Non ci sono abbastanza informazioni attualmente disponibili per dire se o per quanto tempo dopo l’infezione qualcuno è protetto dal COVID-19 grazie a quella che si chiama immunità naturale. Le prime evidenze scientifiche suggeriscono che l’immunità naturale da COVID-19 potrebbe non durare molto a lungo, ma sono necessari ulteriori studi per capirlo meglio.
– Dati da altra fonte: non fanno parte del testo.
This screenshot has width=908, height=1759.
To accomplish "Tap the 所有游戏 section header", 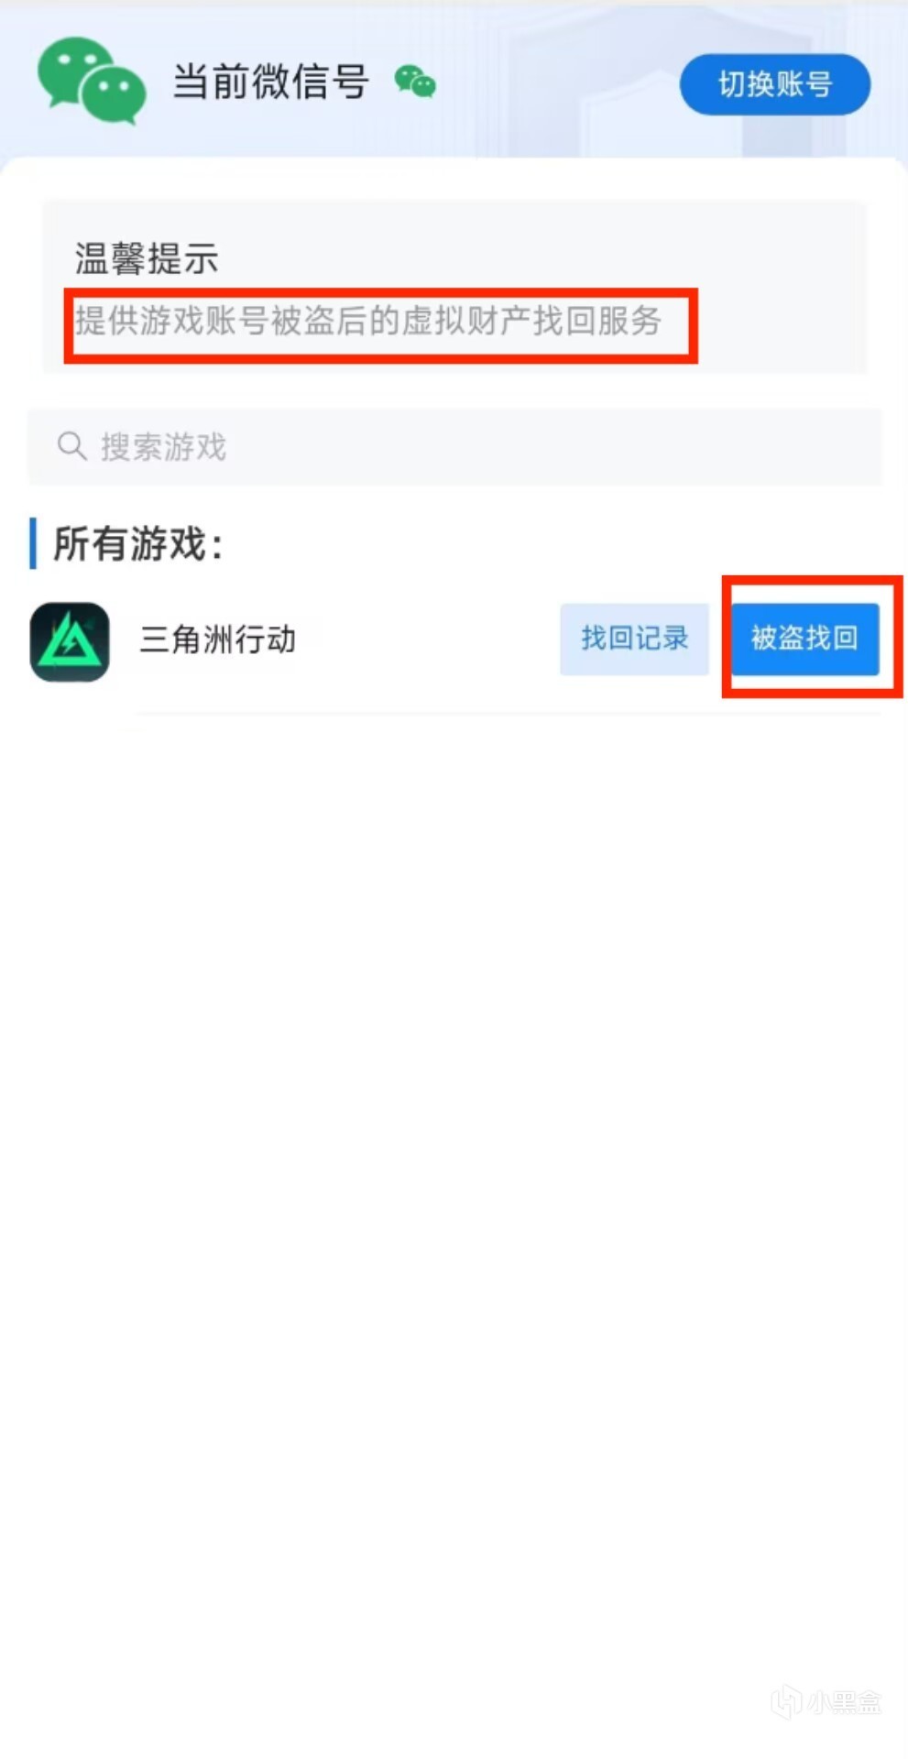I will coord(138,543).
Fino a quando non avremo un vaccino disponibile e il Comitato consultivo per le pratiche di immunizzazione non fornirà raccomandazioni al CDC su come utilizzare al meglio i vaccini COVID-19, il CDC non può dire con certezza se le persone che hanno già avuto il COVID-19 debbano fare il vaccino anti-COVID-19 oppure no.

ANTHONY FAUCI: “FATE IL VACCINO ANCHE SE AVETE GIÀ AVUTO IL COVID”

Sempre restando negli Stati Uniti, colui che è considerato il massimo esperto in materia, il Dottor Anthony Fauci, tanto odiato da Donald Trump, ha detto che secondo lui è meglio che anche chi ha già avuto la malattia si faccia vaccinare e ha spiegato:

La decisione finale spetterà alla FDA, perché sappiamo che c’era una certa percentuale di persone che erano nella sperimentazione del vaccino che avevano prove di essere state precedentemente infettate. Quindi dobbiamo vedere quale è stato il risultato per quegli individui. Penso che sia del tutto lecito pensare che non dovrebbe esserci alcuna restrizione nei confronti di coloro che hanno prove di essere stati infettati.

Inoltre anche Fauci ha detto che non ci sono certezze sulla durata dal vaccino e ha commentato dicendo che sarebbe sorpreso se durasse 20 anni, ma sarebbe altrettanto sorpreso se durasse meno di un anno, perciò crede che la durata possa essere di più di un anno, ma chiaramente per ora non c’è certezza.